The first time Donald Trump was deposed by Attorney General Letitia James of New York — who's spent more than two years calling him an inveterate fraudster — the former president pleaded the Fifth Amendment repeatedly.
But in a second deposition held this past April, the AG's office couldn't get him to shut up, including about the "beautiful" marble bathrooms in his "tremendous" properties, a newly released transcript showed.
In a seven-hour grilling that's a prelude to Trump's $250 million civil-fraud trial on October 2, his answers were so long-winded that one of James' lawyers said aloud if he didn't speed it up, everyone in the room would "be here until midnight."
Trump's deposition transcript was released late Wednesday by the attorney general's office, which alleged that the former president, his two eldest sons, and two of his former top executives routinely inflated his net worth in financial filings made on behalf of the Trump Organization, his international real-estate and golf-resort company.
The "fraudulent" math helped Trump trick banks into extending lower-cost loans that saved him hundreds of millions of dollars in interest, James alleged.
During the April deposition, lawyers for both sides broke out in bickering.
"We're going to be here until midnight if you keep asking questions that are all over the map," Trump's lawyer Chris Kise said early on to one of James' top lawyers on the fraud case, Kevin Wallace.
"Chris," Wallace responded, "we're going to be here until midnight if your client answers every question with an eight-minute speech."
Trump had just launched into a stem-winder about his "brand" when the tiff broke out.
"If I wanted to build a big statement just for the sake of a statement, I would go out and I would value the brand and — which is much more than the $3 billion," Trump said. "And as I said once before today, I became President of the United States because of my brand."
Wallace attempted to get Trump back on track.
"I just want to go back to a couple of things you said," Wallace said. "The first is, you said, 'I didn't need banks for the most part.'"
"So why did you use banks?" he asked.
"Because you do it. It's better tax-wise," Trump said. "You do it."
Trump told the lawyer he paid off all the loans that he took out from banks to pay for his properties.
"Politics hurt. When I get sued by you — fortunately, I don't need banks," Trump continued. "I mean, paid off all that stuff that you used to talk about. I paid it off."
He went on to claim that "prior to [getting] sued by the Attorney General of the State of New York, banks wanted to do business with me so badly."
Wallace then tried to home in on Trump's business practices before he took office.

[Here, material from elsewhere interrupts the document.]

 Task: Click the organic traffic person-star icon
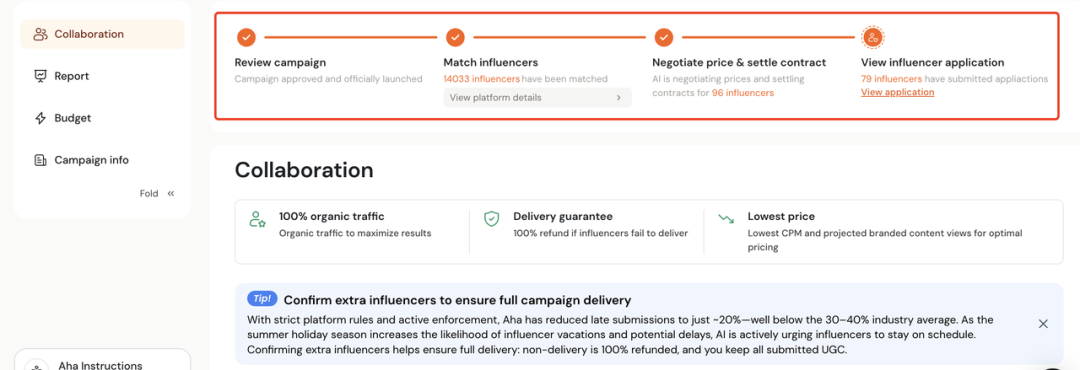tap(257, 220)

"What would your considerations be when you're deciding whether or not I'm going to use a bank or I'm going to borrow money for this project?" Wallace asked.
But Trump's lawyer Kise objected to the question, saying "before he was president covers from the 1950s all the way to 2017."
"Chris, I believe the question was clear until you decided to mess it up," Wallace said.
Kise replied: "No, it wasn't."
"He understood it and was able to answer it," Wallace said. "So, if you want to object, say object. Don't sit — don't try to make the question more complicated."
Wallace eventually accused Kise of straying from New York's rules of civil procedure, and the two lawyers began blaming each other's side for dragging things out, potentially, until midnight.
In other ramblings, Trump launched into a soliloquy about the beauty of the marble bathrooms at his Miami golf resort, Trump National Doral Golf Club.
"In the case of the villas, 800 rooms, they were gutted out down to the steel and rebuilt and they're incredible," he said of his renovation of the property.
"I could have done what I called a paint and wallpaper job. You just paint and wallpaper it. But it was time — it was tired," he said.
"I started using marble instead of carpet," he added, continuing a line of thought that was irrelevant.
"They're all marble bathrooms. I mean, they're beautiful."